Oceana’s newest board member is a psychologist and professor whose affinity for the oceans began at a young age, growing up in the United Kingdom.
Heather Stevens has always had a strong connection to the water. Like all young Britons growing up in the 1960s, she remembers learning about the Beaufort scale of wind in school, and was riveted by Jacques Cousteau’s television show on Sunday evenings.
One of her fondest memories revolves around something fairly mundane: the weather forecast. She recalls listening to the shipping forecast, a daily BBC Radio broadcast of weather reports for the seas around the British Isles, which are divided into 32 areas with distinctive names such as “Viking,” “Dogger” and “Lundy.”
“Nowhere in Britain is more than 200 miles from the sea. The world of sea and the world of land are very integrated,” Stevens said.
Last September, Stevens joined Oceana’s Board of Directors. She is a trustee of the Waterloo Foundation, a supporter of Oceana’s work and one of the biggest environmental funders in the United Kingdom.
In addition to funding projects in global development and child development, the Foundation has supported ocean conservation work, including campaigns to increase marine protected areas and combat illegal fishing. Stevens says that Waterloo considered funding other marine conservation organizations but was especially drawn to Oceana’s approach, particularly in reducing overfishing.
“It was very smart thinking to go to the World Trade Organization and tackle the overfishing issue by tackling the economics and the trade rules on fish catch,” she said, referring to Oceana’s campaign to curb fisheries subsidies. “I thought it was smart to use a bureaucratic tactic to make a worldwide impact.”
She is also passionate about limiting the wasteful amount of bycatch in the fishing industry.
“I feel morally indignant about that as a practice. Nobody would countenance that with cows,” she said. “No other business practice is like that. It can’t be sensible for fishermen, and it’s certainly not sensible for the rest of us.”
A psychologist by discipline, she is also a visiting professor at University of Cardiff in Wales, where she is involved with research in to childhood disorders such as autism, dyslexia and epilepsy. She says there’s a surprising synergy between her psychology work and her ocean conservation work.
Stevens believes that fish oils are vital to the proper development of the human brain. “There’s a groundswell among psychologists that the shift to meat in our diet and to vegetable oils is actually not doing our development any good.”

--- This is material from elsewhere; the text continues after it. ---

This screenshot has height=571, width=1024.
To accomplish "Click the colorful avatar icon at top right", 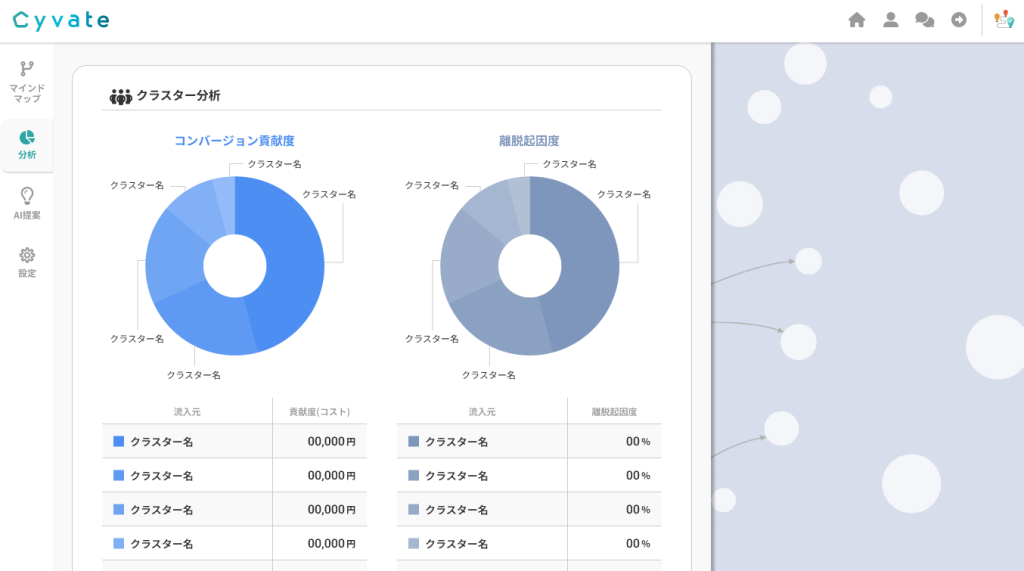I will pos(1004,20).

She and her husband have three teenaged children, and the whole family loves to spend time in the ocean. Most recently they traveled to Oman, where they swam with sea turtles, and they vacation regularly in the Maldives, where they once spotted a six-foot long Napoleon wrasse while snorkeling.
“I’m on the side of the fish,” said Stevens. “The scales are deeply unbalanced, and eventually it will backfire on all of us not to redress that balance between the hunter and the hunted. We’ll take them all before we realize we ought to stop. That’s why I find supporting the work of Oceana so important.”